**Data section**
────────────────────────────────────────

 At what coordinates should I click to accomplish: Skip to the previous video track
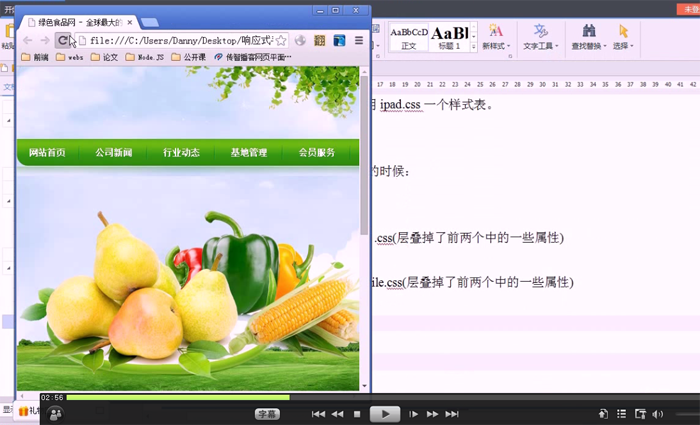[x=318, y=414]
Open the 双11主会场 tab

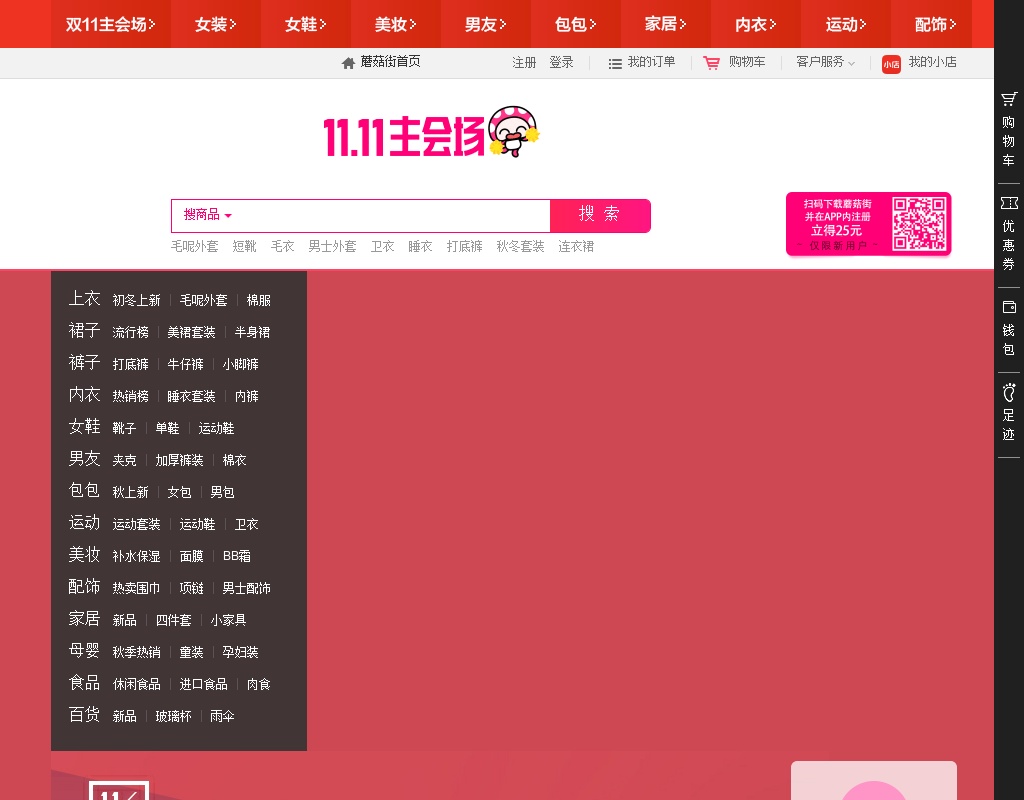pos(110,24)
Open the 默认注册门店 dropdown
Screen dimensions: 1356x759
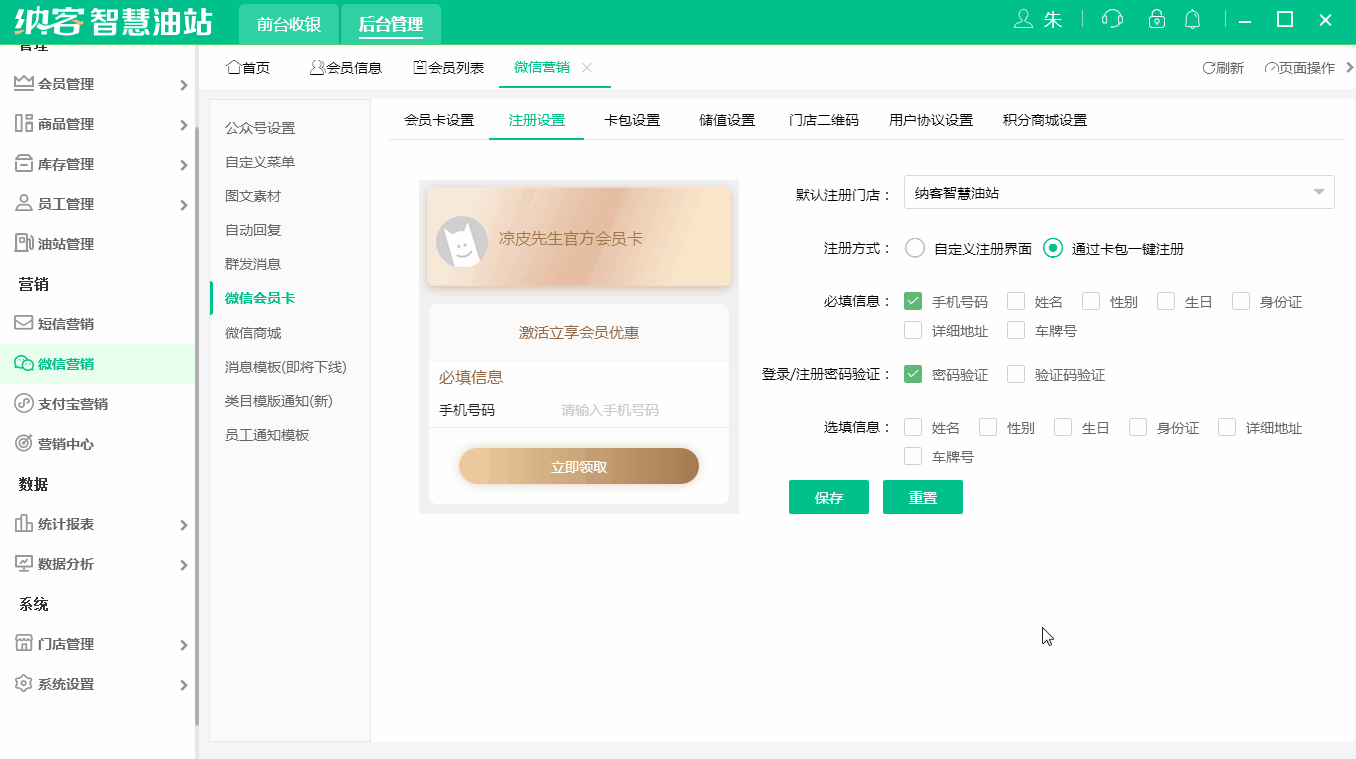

────────────────────────────────────────

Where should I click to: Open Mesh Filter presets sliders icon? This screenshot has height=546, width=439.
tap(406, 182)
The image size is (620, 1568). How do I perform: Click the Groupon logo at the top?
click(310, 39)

────────────────────────────────────────

As listed above, the lines from the line with "Open the 默认注册门店 dropdown" to the line with "Screen dimensions: 1356x759" are to be echoed exactly, with both ends included and nothing added.

**Exercise solution**
Open the 默认注册门店 dropdown
Screen dimensions: 1356x759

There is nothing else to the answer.